**Selection:**

# What and How Much Should I Feed My Puppy?



## dylan.smith (Mar 23, 2014)

I recently adopted a 5 month old GSD (His name is Koda), and I'm really just wondering what kind of puppy chow I should be feeding him and in what amounts. I don't want him to eat cheap stuff, but I know I can't afford to regularly feed him the really high end stuff either. Anybody have any opinions on some good dietary regulations for Koda? I want him to grow up as strong and healthy as he can be.


----------



## Mary Beth (Apr 17, 2010)

This article rates puppy food: Best 5-Star Dry Puppy Foods For how much to feed, start with the amounts listed on the package and see how Koda does.


----------



## Shade (Feb 20, 2012)

Have you looked at Fromm, Orijin, Acana, Wellness, etc?

A good quality kibble is worth the price, they will eat less of it and be healthier. If you can find a good supplier then look at buying RAW in bulk and you can save a ton of money that way 

A cheaper but still decent kibble is Kirkland sold by Costco


----------



## MaggieRoseLee (Aug 17, 2001)

I've been having alot of luck with Taste of the Wild (the Bison mix) with my dogs. I'm thinking around your dogs age my pup was eating 3 to 4 cups (a day), but when they are adults they only eat 2 c (approx) a day. That first year when they are growing is $$$ 

Did you read thru this yet ---> http://www.germanshepherds.com/foru...975-most-highly-recommended-puppy-food-s.html


----------



## dylan.smith (Mar 23, 2014)

Thank you all for the choices, I'll be sure to check out those sites and see if anyone around has them!


----------



## dylan.smith (Mar 23, 2014)

So I went to a really good pet food store and I ended up getting this after talking to the associates. They had Acana, Fromm, Orijin, Earthborn and a lot of others, but they were very pricey. They recommended this. Anyone know anything about it?


----------



## Mary Beth (Apr 17, 2010)

From the package photo, it has no corn, no wheat, no soy - so that is good. The brown rice and chicken is also good. That's great you found a good kibble that is within your budget.


----------



## Fate_GSD (Oct 9, 2014)

Welcome, Dylan. I am from Louisville KY!

I have a 7 month old GSD female and I have always fed Orijen. I switched from Large Breed Puppy to Six Fish as she was experiencing loose stool. The change has been a success from that standpoint as her stool is much more solid.


----------

**Task requirements:**
Answer these from the puppy food thread above:
1. How old was Koda when dylan.smith adopted him?
2. Which cheaper kibble does Shade call still decent, and where is it sold?
3. Why did Fate_GSD switch from Large Breed Puppy to Six Fish?

**Entries supplied:**
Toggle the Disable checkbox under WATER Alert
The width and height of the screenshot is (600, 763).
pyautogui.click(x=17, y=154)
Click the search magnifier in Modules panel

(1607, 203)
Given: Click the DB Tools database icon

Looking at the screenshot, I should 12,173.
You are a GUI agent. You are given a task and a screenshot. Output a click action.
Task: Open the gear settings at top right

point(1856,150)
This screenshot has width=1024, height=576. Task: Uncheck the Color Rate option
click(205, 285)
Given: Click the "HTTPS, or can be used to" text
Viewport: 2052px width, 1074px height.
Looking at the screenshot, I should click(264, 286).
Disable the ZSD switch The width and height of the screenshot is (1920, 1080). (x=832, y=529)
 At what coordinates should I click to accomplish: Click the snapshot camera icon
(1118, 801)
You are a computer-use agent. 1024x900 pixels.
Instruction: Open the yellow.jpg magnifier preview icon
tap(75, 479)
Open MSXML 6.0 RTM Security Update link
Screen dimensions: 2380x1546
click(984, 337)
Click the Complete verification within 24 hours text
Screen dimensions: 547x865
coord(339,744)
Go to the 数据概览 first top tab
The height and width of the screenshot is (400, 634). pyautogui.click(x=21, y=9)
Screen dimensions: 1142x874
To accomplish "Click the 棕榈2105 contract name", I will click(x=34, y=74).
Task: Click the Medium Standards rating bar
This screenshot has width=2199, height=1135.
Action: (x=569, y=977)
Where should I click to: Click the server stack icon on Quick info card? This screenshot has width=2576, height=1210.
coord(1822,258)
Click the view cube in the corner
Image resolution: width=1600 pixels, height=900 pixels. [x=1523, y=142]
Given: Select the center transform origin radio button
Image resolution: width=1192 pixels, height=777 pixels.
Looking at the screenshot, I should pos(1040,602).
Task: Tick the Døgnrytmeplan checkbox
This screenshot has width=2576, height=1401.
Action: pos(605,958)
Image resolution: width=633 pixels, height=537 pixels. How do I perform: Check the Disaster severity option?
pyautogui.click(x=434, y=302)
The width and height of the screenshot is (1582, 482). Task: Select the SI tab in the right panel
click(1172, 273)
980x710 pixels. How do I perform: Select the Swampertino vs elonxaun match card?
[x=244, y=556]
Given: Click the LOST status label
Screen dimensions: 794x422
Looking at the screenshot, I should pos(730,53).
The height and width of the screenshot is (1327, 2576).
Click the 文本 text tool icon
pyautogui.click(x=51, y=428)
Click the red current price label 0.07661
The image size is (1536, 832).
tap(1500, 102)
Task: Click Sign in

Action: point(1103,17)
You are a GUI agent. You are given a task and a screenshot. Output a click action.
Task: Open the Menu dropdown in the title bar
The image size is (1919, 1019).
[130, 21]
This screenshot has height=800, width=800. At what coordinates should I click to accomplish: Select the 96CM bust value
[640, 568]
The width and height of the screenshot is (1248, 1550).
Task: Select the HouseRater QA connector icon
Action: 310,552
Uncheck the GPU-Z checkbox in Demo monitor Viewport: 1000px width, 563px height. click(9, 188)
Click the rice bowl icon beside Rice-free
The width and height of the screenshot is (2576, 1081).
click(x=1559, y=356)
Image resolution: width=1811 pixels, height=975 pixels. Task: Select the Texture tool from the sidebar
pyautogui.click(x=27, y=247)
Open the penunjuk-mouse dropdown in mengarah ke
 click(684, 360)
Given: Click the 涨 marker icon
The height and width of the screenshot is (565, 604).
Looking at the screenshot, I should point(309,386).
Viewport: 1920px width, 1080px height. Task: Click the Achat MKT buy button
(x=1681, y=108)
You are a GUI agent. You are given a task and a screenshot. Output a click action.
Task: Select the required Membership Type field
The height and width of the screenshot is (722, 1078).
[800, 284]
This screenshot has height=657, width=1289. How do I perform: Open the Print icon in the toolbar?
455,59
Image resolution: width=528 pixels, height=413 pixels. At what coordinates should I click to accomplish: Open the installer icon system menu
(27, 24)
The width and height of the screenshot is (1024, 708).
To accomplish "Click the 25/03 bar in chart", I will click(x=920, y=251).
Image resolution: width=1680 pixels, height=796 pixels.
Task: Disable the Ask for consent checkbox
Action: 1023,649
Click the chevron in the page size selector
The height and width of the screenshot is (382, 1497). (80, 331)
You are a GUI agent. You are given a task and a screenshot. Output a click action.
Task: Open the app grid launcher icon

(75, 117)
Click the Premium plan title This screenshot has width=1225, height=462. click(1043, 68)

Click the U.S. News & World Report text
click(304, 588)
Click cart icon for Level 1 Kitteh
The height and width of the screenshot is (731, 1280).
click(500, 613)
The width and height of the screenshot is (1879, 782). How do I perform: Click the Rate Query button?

**Expected answer:**
1. Five months old.
2. Kirkland, sold by Costco.
3. The 7-month-old female was having loose stool.